Press release, signed at the top in blue ballpoint, “Bro Malcolm X,” headed “Malcolm X Supports Mississippi Challenge,” one page, 7.5 x 9.75, no date, but January 1965. Release reads, in full: “We applaud the efforts of James Farmer and the other civil rights groups to block the seating of the five illegal representatives from Mississippi when Congress convenes on January 4. We are pleased to see that Mr. Farmer and his civil rights colleagues are so dead earnest in backing the election challenges that have been initiated by the Mississippi Freedom Democratic Party. As chairman of the Organization of Afro-American Unity, I want to state emphatically that we support all uncompromising efforts made by all well-meaning people to unseat the illegal representatives from the state of Mississippi and any other area where our people are denied the right to vote simply because they have been born with dark skin.
We also insist that since over 97 percent of the Black Americans supported Lyndon B. Johnson, Hubert Humphrey, Robert Kennedy, and the Democratic Party in the recent elections, which is the most overwhelming support given by any minority group to one party and its candidates, I am challenging Lyndon B. Johnson, Hubert Humphrey, and Robert Kennedy, to declare exactly where they stand on the seating of these illegal representatives from Mississippi before January 4. And they should state their case.
We applaud the lead that has been taken by New York representative William Fitts Ryan in blocking the seating of these Mississippi congressmen, and the firm stand taken at his side by Adam Clayton Powell. Since Mayor Wagner will be in Harlem later this year to obtain the political support of our people in order to remain in City Hall, I challenge Mayor Wagner and his chief assistant, J. Jones, also to let nearly one and a half million Black Americans in New York City know where they stand on the plan to seat illegal representatives before January 4th.
I, for one, along with some friends, plan to be in Washington on January 4 as an observer. We wish to witness and record the stand taken by the so-called liberals, who are seekers of our people’s political support at poll time, for we plan to be 100 percent active in all political areas from 1965 onward.” Sheet is affixed to a slightly larger black scrapbook page. Scattered light toning and wrinkling from adhesive on reverse, otherwise fine condition.

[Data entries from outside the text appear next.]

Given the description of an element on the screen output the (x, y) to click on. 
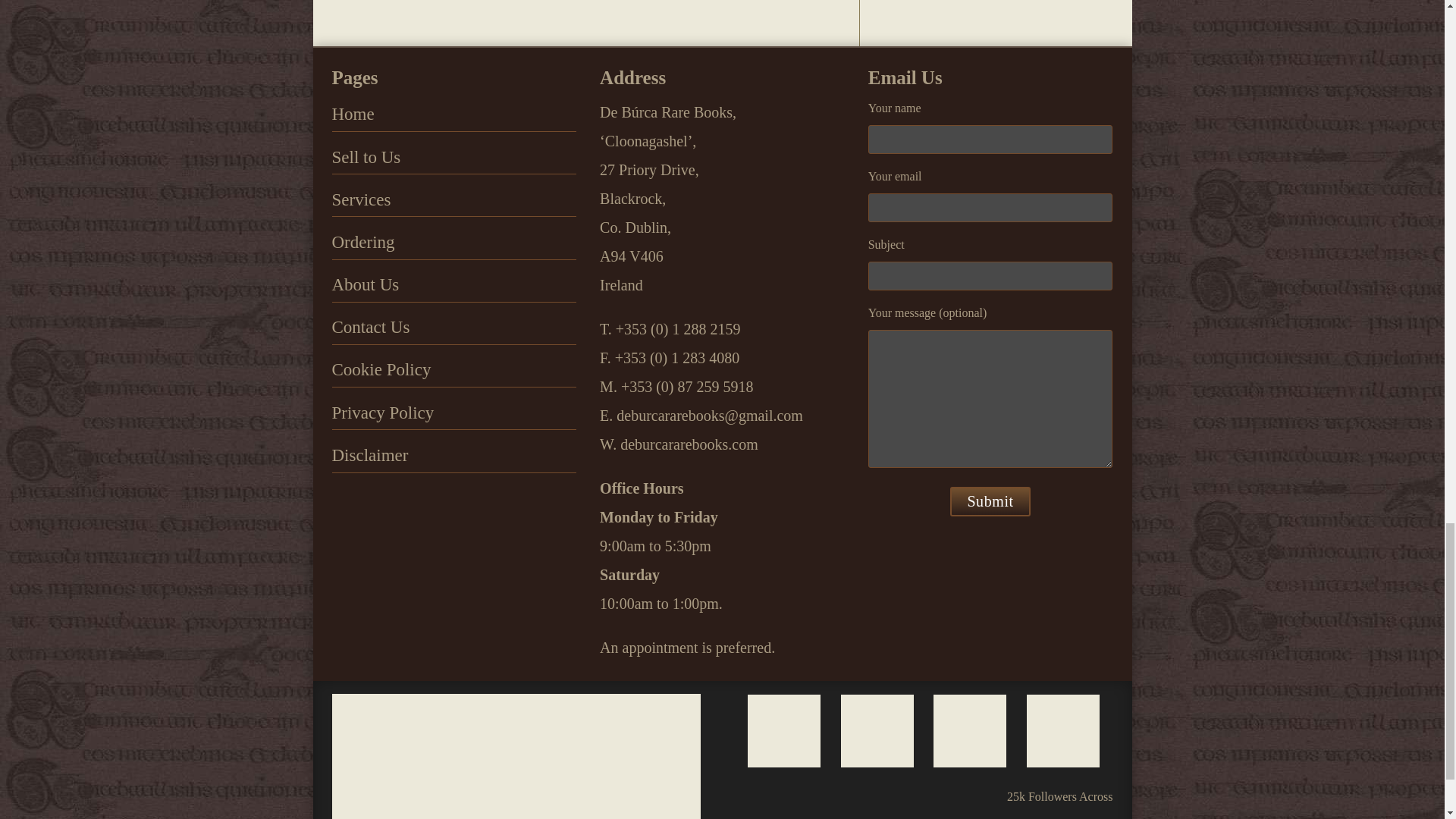
Follow on X (1005, 811)
Submit (989, 501)
Follow on Facebook (1055, 811)
Follow on Instagram (954, 811)
4-Logos-with-Text-2-350px (516, 756)
Follow on Youtube (1104, 811)
Given the description of an element on the screen output the (x, y) to click on. 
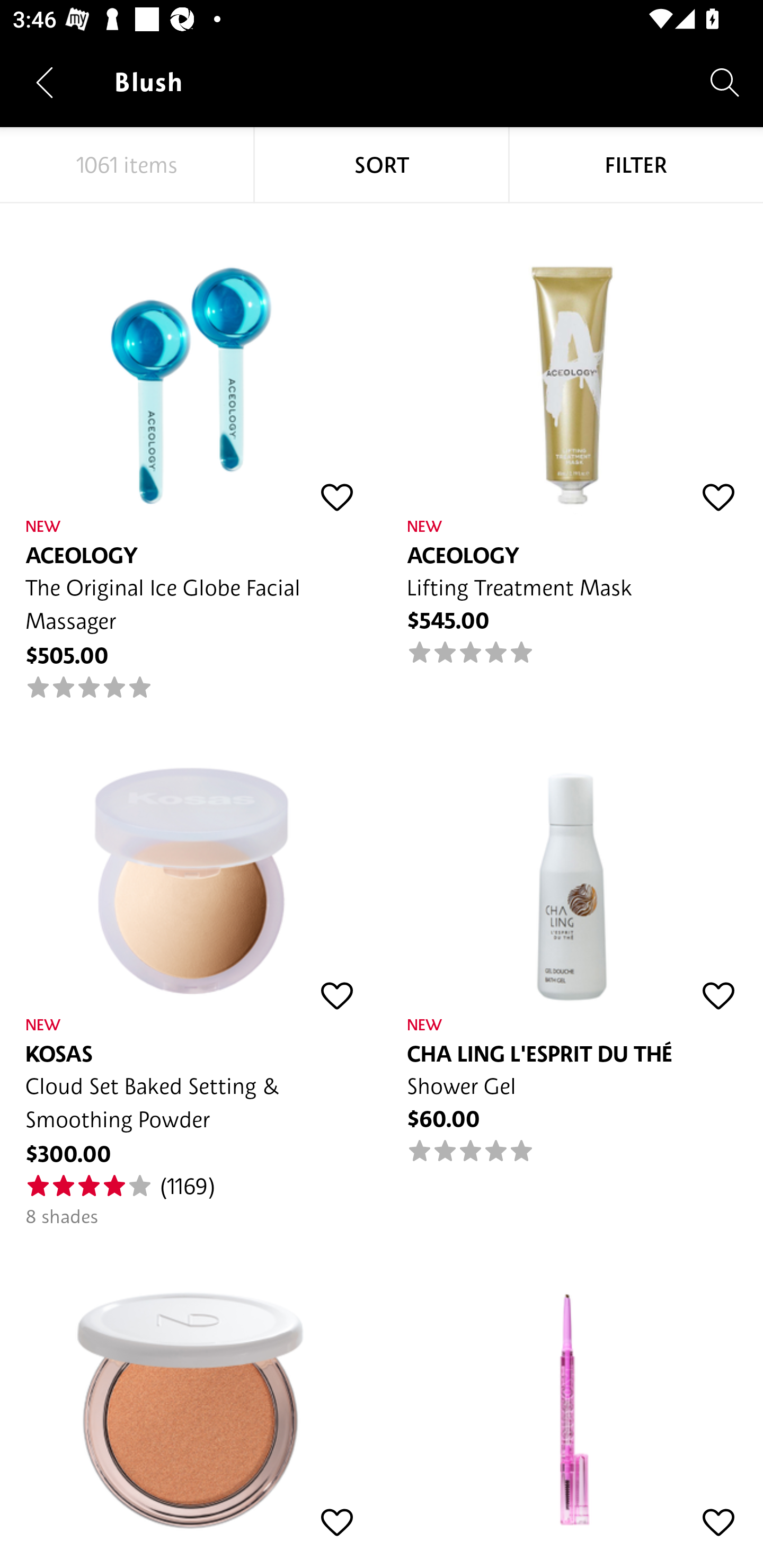
Navigate up (44, 82)
Search (724, 81)
SORT (381, 165)
FILTER (636, 165)
NEW ACEOLOGY Lifting Treatment Mask $545.00 (571, 434)
NEW CHA LING L'ESPRIT DU THÉ Shower Gel $60.00 (571, 933)
NEW NATASHA DENONA (190, 1384)
NEW KOSAS (571, 1384)
Given the description of an element on the screen output the (x, y) to click on. 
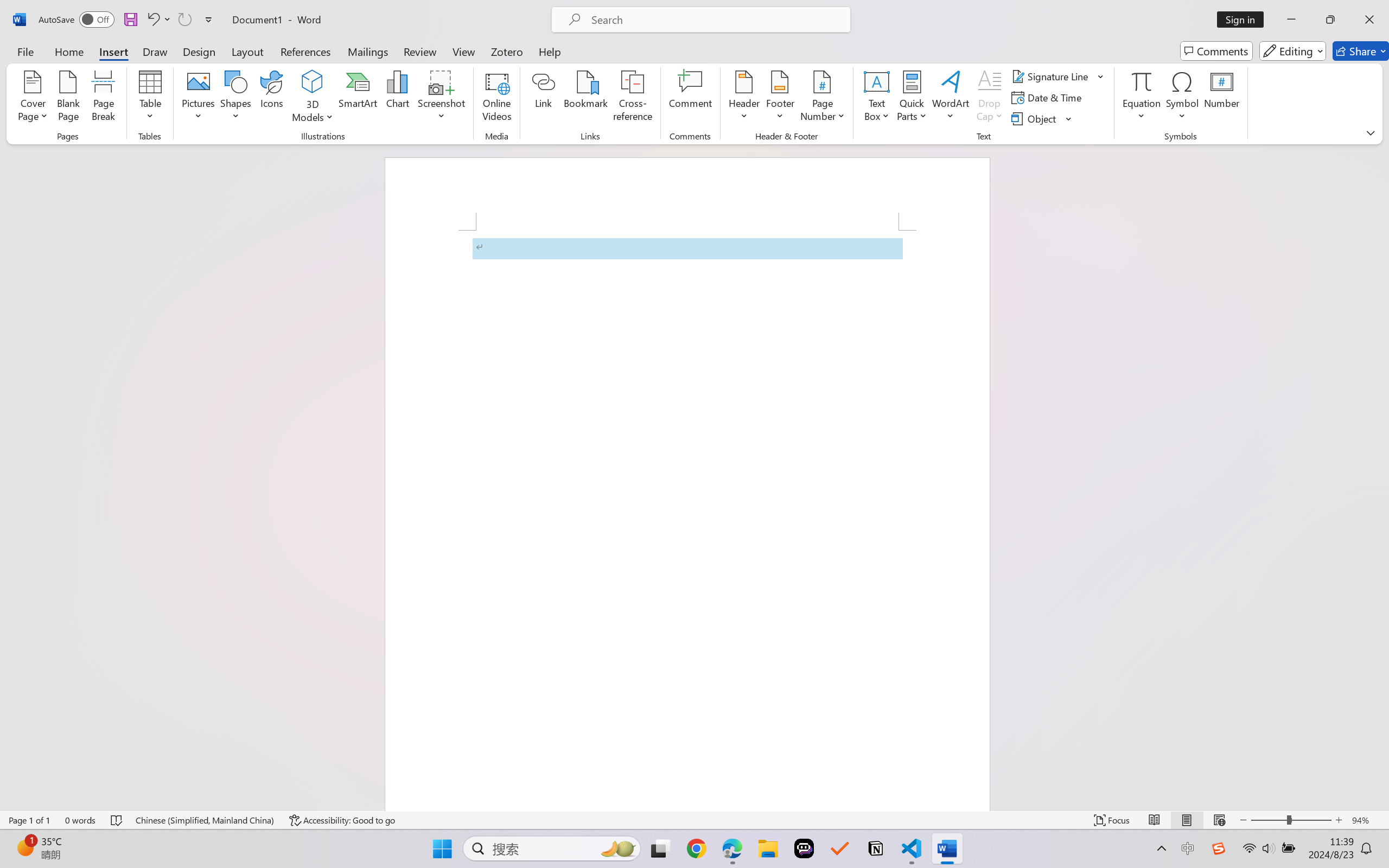
Blank Page (67, 97)
Can't Repeat (184, 19)
Bookmark... (585, 97)
Sign in (1244, 19)
Cross-reference... (632, 97)
WordArt (950, 97)
Table (149, 97)
Given the description of an element on the screen output the (x, y) to click on. 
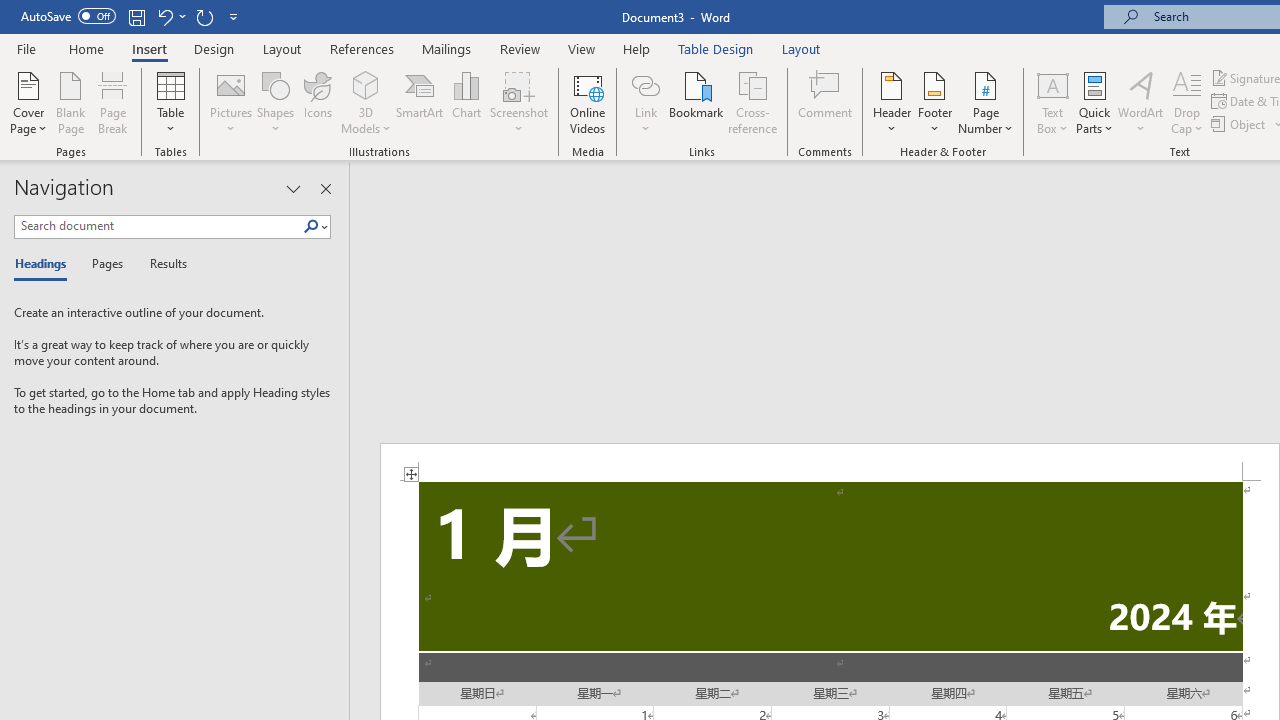
Repeat Doc Close (204, 15)
Pages (105, 264)
Screenshot (518, 102)
Page Number (986, 102)
System (10, 11)
Close pane (325, 188)
Object... (1240, 124)
Shapes (275, 102)
Cover Page (28, 102)
Headings (45, 264)
View (582, 48)
Help (637, 48)
SmartArt... (419, 102)
Quick Parts (1094, 102)
Given the description of an element on the screen output the (x, y) to click on. 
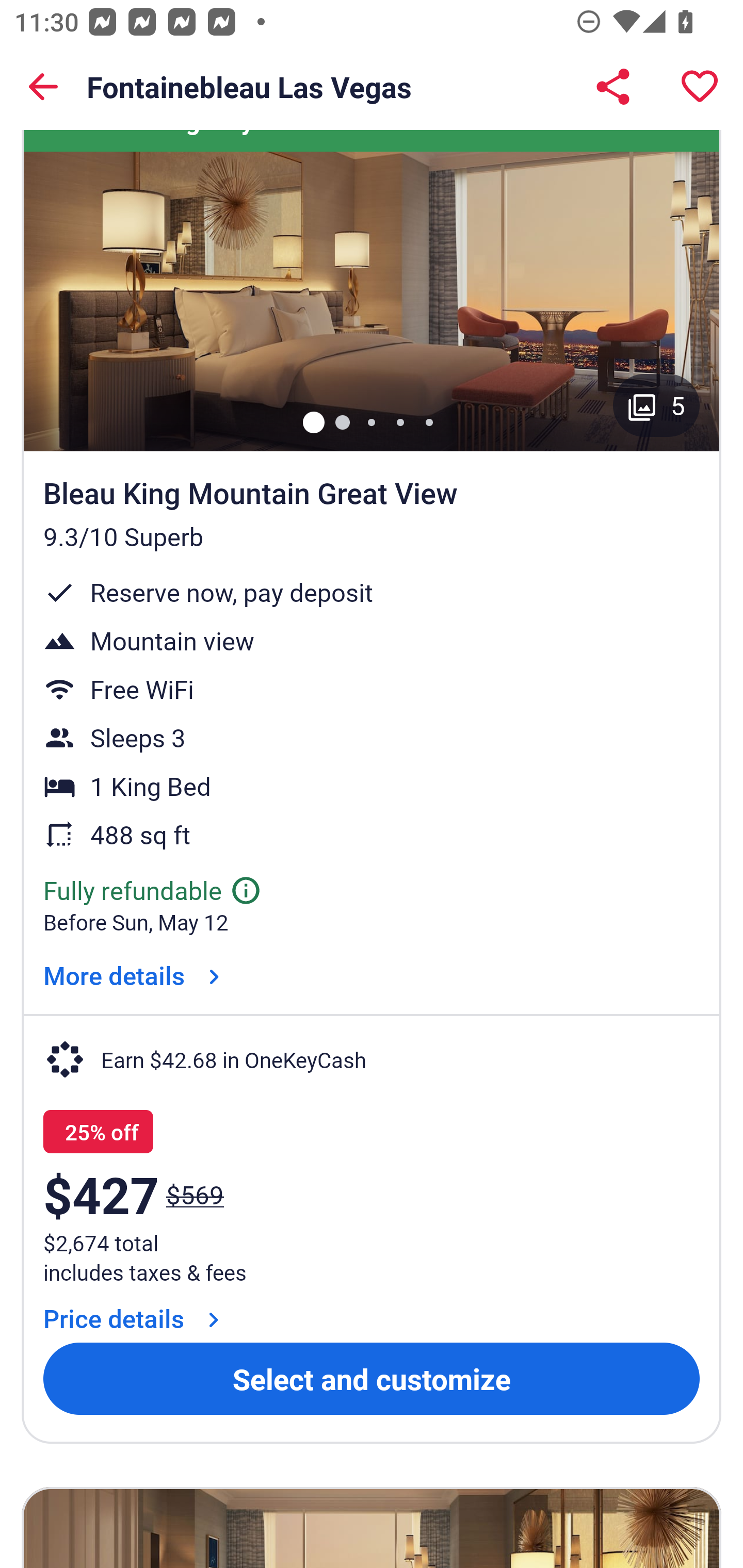
Back (43, 86)
Save property to a trip (699, 86)
Share Fontainebleau Las Vegas (612, 87)
Gallery button with 5 images (655, 405)
Fully refundable (152, 889)
$569 The price was $569 (194, 1193)
Select and customize (371, 1378)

After being publicly censured for his harsh comments on the assassination of President Kennedy, Malcolm X left the Nation of Islam to create his own platform, founding the Organization of Afro-American Unity in June of 1964: a decision that would prove fatal less than a year later. Pushing the OAAU’s agenda—securing the human rights of blacks—Malcolm X wrote this press release at the start of 1965 in support of the newly formed Mississippi Freedom Democratic Party. When the Democratic Party excluded blacks from local meetings, made it nearly impossible to register by enforcing rigid ‘voting qualifications,’ and prohibited the repeal of any segregation laws on their platform in the 1964 elections, the MFDP formed to challenge them. Seeking recognition as an official delegation, they proposed to unseat five congressmen who they claimed were elected illegally because of the discriminatory practices. Although they were unsuccessful on that front, the pressure they placed on President Johnson led to the groundbreaking Voting Rights Act of 1965, which outlawed the discriminatory voting practices that had been responsible for their widespread disenfranchisement. Anything signed by Malcolm X is quite scarce and highly sought-after; this piece, written just six weeks before his assassination and focused on pressing Civil Rights issues, is one of the most interesting we have offered. Pre-certified John Reznikoff/PSA/DNA and RR Auction COA.